The effects of an antimicrobial peptide on bacterial cells decoded
Small peptides attack bacteria in many different ways and may well become a new generation of antibiotics. Biologists at the Ruhr-Universitat Bochum (RUB) have been researching how such peptides kill bacterial cells. "It is quite possible that, in ten years time, all of the currently marketed antibiotics will lose their power, because bacteria will have become resistant against all active agents," says Junior Professor Dr Julia Bandow. Consequently, it is high time to develop new antibacterial drugs. Together with colleagues from Germany, Austria, and Canada, she reports on the peptide's mode of action in the journal Proceedings of the National Academy of Sciences USA (PNAS).

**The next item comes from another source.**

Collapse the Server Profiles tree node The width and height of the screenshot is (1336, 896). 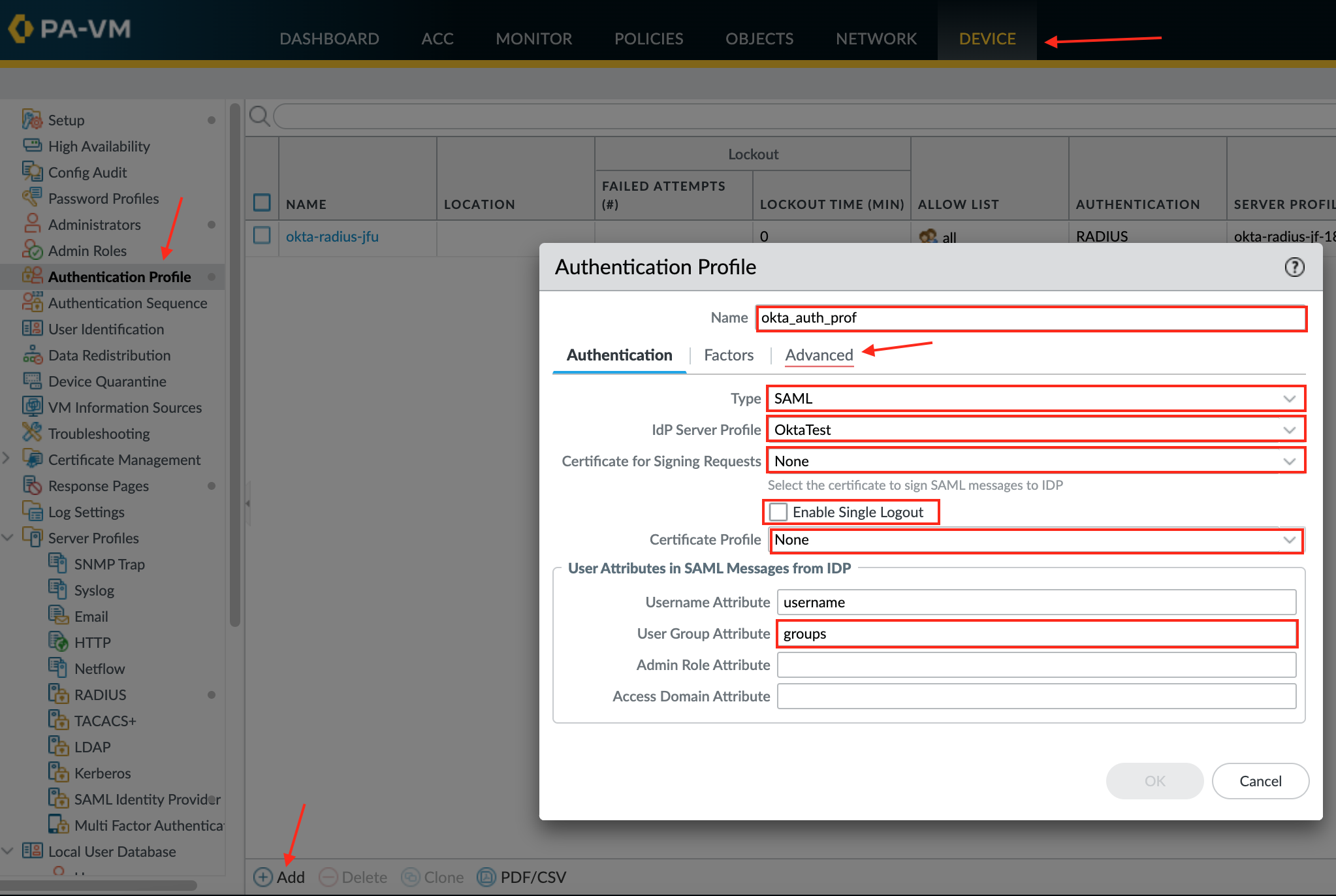[8, 537]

Drug approval requires a deep understanding of the mechanism of action
The team of Julia Bandow, who heads the RUB's Junior Research Group Microbial Antibiotic Research, has been studying the MP196 peptide as a representative of a group of very small positively charged peptides that consist of some four to ten amino acids. Earlier studies had shown that MP196 is efficient against various bacteria, including particularly problematic multi-resistant pathogens that frequently cause sepsis. How MP196 kills bacteria remained unclear. However, in order for a new substance to be approved as a drug, its mechanism of action has to be fully understood.
Peptide disrupts cell wall biosynthesis and cell respiration
The biologists have closed this gap. They showed that the MP196 peptide integrates into the bacterial cell membrane. In doing so, it delocalises proteins localised at the bacterial cell membrane that participate in vital processes. Two processes in particular are severely affected: MP196 disrupts the biosynthesis of the cell wall, i.e. of the outer envelope that encloses the cell membrane and provides physical stability. It also inhibits cell respiration and, consequently, the production of the energy-storing molecule ATP. This results in cellular energy deficiency, thus preventing the synthesis of macromolecules vital for bacterial growth.
Developing resistances against MP196 may be particularly difficult
"By delocalising crucial membrane proteins, MP196 disrupts a number of cellular processes that take place at the membrane," says Julia Bandow. "As a result, the development of resistance against the peptide seems particularly difficult." The researchers are confident that MP196 can serve as a scaffold to develop drugs that attack certain classes of bacteria without damaging human cells. The interaction of MP196 with the cell membrane was dependent on the fatty acids present in the membrane. The membrane composition varies not only between human and bacterial cells, but also between different classes of bacteria.